:: Exercise directions ::
Look through the records below for the line with "How do I perform: Open more". Return that line and each one after it up to and including the line with "Select the Window menu", exactly.

:: Given records ::

BEGIN

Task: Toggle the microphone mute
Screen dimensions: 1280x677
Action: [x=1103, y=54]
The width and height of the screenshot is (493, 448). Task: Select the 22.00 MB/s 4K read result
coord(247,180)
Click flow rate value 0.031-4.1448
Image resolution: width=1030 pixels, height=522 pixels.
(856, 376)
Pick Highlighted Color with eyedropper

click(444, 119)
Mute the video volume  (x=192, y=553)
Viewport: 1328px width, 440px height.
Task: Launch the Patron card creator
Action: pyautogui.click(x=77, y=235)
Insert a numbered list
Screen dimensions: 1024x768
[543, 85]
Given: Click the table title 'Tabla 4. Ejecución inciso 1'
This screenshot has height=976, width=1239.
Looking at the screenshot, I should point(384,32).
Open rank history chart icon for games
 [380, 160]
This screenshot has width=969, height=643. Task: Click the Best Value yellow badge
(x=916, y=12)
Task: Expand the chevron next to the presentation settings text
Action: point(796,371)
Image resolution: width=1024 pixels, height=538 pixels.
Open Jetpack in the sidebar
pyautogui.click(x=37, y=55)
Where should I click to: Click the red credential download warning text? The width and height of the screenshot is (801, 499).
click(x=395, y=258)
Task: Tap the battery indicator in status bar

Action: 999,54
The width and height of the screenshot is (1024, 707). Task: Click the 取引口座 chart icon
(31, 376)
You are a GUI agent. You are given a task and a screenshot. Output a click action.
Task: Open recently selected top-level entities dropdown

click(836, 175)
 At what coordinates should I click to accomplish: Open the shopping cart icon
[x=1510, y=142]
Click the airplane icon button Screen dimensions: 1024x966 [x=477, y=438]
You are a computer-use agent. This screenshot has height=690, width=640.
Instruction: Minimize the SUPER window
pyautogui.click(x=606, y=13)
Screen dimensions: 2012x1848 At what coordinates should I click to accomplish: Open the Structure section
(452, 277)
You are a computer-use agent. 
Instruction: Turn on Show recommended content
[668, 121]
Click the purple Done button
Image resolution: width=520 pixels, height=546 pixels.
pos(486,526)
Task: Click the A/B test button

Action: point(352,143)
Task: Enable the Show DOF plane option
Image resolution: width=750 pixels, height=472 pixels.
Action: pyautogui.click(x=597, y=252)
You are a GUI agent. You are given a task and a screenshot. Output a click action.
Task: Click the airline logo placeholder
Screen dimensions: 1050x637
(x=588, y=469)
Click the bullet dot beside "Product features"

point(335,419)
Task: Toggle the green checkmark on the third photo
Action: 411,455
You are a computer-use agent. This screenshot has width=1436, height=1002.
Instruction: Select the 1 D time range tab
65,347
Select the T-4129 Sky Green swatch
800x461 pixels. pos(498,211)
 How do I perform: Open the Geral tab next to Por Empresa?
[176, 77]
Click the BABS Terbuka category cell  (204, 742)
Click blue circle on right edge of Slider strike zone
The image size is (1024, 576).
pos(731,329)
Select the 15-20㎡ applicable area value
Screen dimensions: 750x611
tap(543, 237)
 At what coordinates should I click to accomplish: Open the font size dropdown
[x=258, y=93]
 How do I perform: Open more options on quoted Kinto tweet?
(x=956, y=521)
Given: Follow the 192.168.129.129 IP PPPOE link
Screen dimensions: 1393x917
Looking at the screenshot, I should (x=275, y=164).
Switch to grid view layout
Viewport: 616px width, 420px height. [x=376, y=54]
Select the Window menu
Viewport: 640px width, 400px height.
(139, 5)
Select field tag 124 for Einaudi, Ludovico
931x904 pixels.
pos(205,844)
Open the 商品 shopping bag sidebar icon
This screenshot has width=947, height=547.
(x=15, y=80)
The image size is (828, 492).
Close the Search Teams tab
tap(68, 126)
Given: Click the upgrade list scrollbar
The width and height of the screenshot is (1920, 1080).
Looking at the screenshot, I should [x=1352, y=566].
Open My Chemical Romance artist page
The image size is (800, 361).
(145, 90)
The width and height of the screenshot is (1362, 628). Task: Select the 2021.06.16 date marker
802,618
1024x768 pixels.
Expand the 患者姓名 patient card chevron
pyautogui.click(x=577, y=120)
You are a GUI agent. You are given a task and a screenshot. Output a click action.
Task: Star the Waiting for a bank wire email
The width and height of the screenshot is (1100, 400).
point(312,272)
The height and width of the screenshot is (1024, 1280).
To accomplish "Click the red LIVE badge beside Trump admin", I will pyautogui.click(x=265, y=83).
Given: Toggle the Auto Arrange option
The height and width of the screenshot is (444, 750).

END

:: Output of the task ::
 How do I perform: Open more options on quoted Kinto tweet?
(x=956, y=521)
Given: Follow the 192.168.129.129 IP PPPOE link
Screen dimensions: 1393x917
Looking at the screenshot, I should (x=275, y=164).
Switch to grid view layout
Viewport: 616px width, 420px height. [x=376, y=54]
Select the Window menu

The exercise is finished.